Interactive object that can be used to learn program for deriving a column based on a set of source columns and examples.

DeriveColumnByExampleBuilder(dataflow: azureml.dataprep.api.dataflow.Dataflow, engine_api: azureml.dataprep.api.engineapi.api.EngineAPI, source_columns: typing.List[str], new_column_name: str)
Inheritance
builtins.object
DeriveColumnByExampleBuilder

Methods

add_example(source_data: SourceData, example_value: str) -> None

Adds an example value that will be used when learning a program to derive the new column.

delete_example

Deletes example, so it's no longer considered in program generation.

Note

Can be used with either full example row from list_examples() result or just example_id.

generate_suggested_examples

List examples that, if provided, would improve confidence in the generated program.

Note

This operation will internally make a pull on the data in order to generate suggestions.

learn() -> None

Learn program that adds a new column in which values satisfy constrain set by source data and examples provided.

list_examples

Gets examples that are currently used to generate a program to derive a column.

preview

Preview result of the generated program.

to_dataflow() -> azureml.dataprep.api.dataflow.Dataflow

Uses the program learned based on the provided examples to derive a new column and create a new dataflow.
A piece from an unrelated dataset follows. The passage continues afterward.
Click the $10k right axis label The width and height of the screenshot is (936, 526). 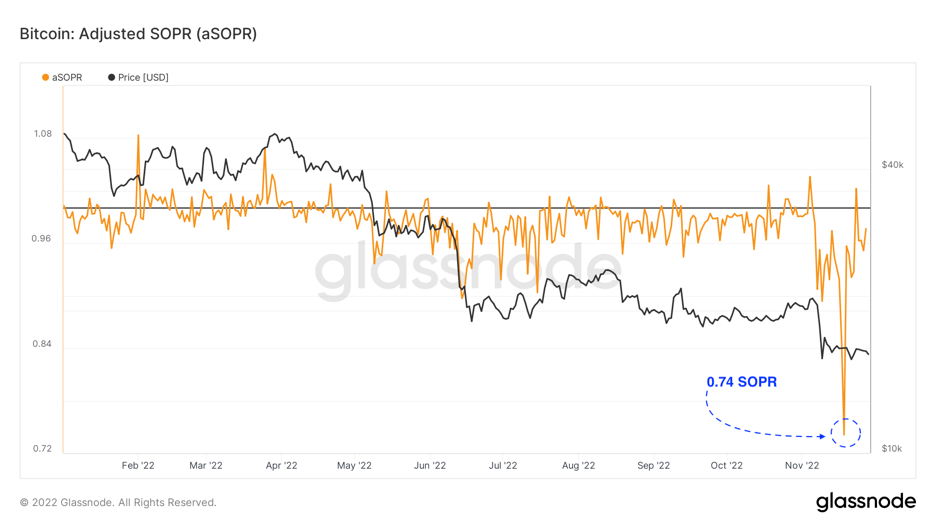(891, 449)
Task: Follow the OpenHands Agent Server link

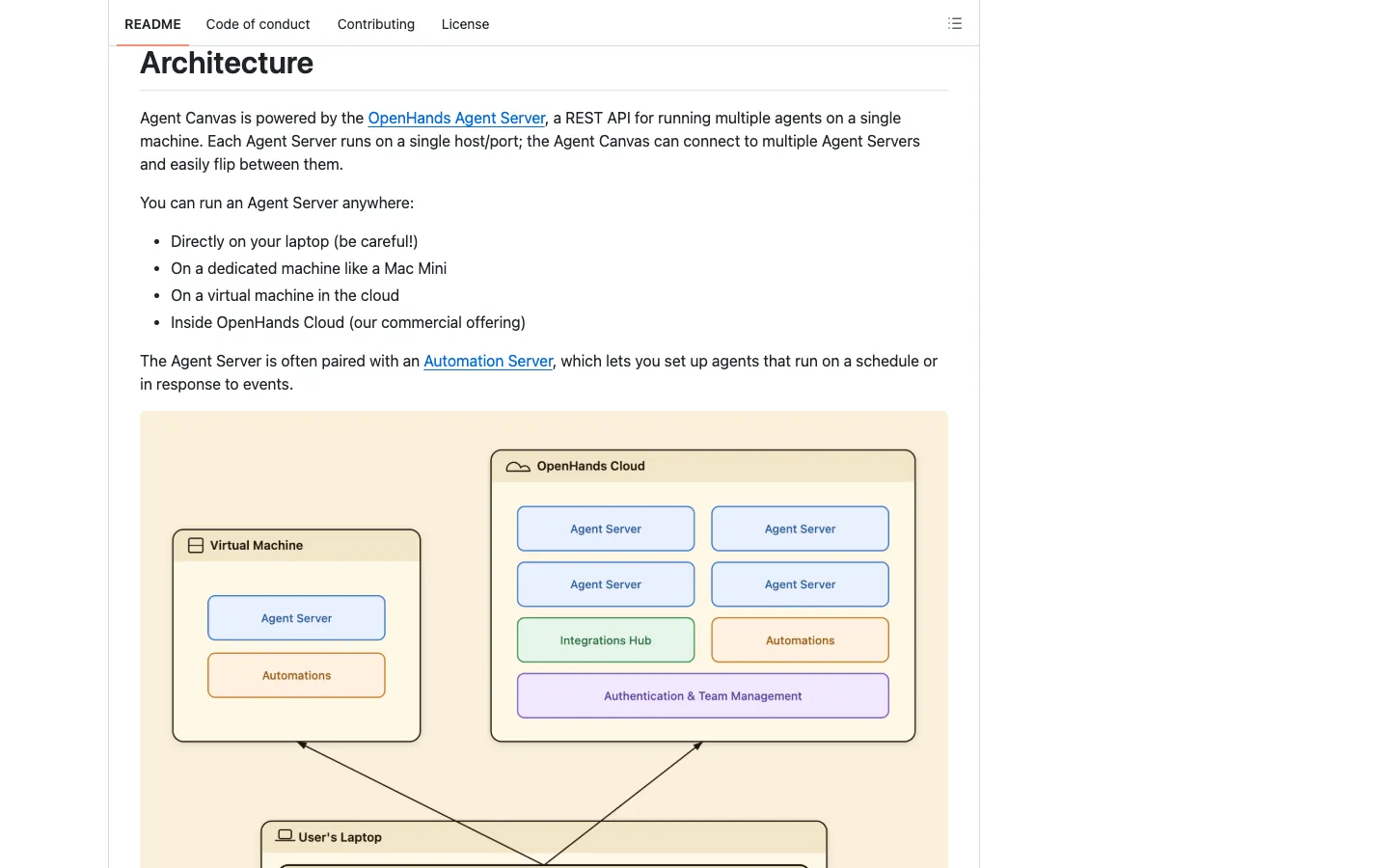Action: [456, 118]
add_example(source_data: SourceData, example_value: str) -> None

Adds an example value that will be used when learning a program to derive the new column.

add_example(source_data: SourceData, example_value: str) -> None

Parameters

source_data

Source data for the provided example. Generally should be a Dict[str, str] or pandas.Series where key of dictionary or index of series are column names and values are corresponding column values. Easiest way to provide source_data is to pass in a specific row of pandas.DataFrame (eg. df.iloc[2])

example_value

Desired result for the provided source data.

Remarks

If an identical example is already present, this will do nothing. If a conflicting example is given (identical source_data but different example_value), an exception

will be raised.

delete_example

Deletes example, so it's no longer considered in program generation.

Note

Can be used with either full example row from list_examples() result or just example_id.

Parameters

example_id

Id of example to delete.

example_row

Example row to delete.

generate_suggested_examples

List examples that, if provided, would improve confidence in the generated program.

Note

This operation will internally make a pull on the data in order to generate suggestions.

Returns

pandas.DataFrame of suggested examples.

Return type

learn() -> None

Learn program that adds a new column in which values satisfy constrain set by source data and examples provided.

learn() -> None

Remarks

Calling this function will trigger an attempt to generate a program that satisfies all the provided constraints (examples).

list_examples

Gets examples that are currently used to generate a program to derive a column.

Returns

pandas.DataFrame with examples.

Return type

preview

Preview result of the generated program.

Parameters

skip

Number of rows to skip. Allows you to move preview window forward. Default is 0.

count

Number of rows to preview. Default is 10.

Returns

pandas.DataFrame with preview data.

Return type

Remarks

Returned DataFrame consists of all the source columns used by the program as well as the derived column.

to_dataflow() -> azureml.dataprep.api.dataflow.Dataflow

Uses the program learned based on the provided examples to derive a new column and create a new dataflow.

to_dataflow() -> azureml.dataprep.api.dataflow.Dataflow

Returns

A new Dataflow with a derived column.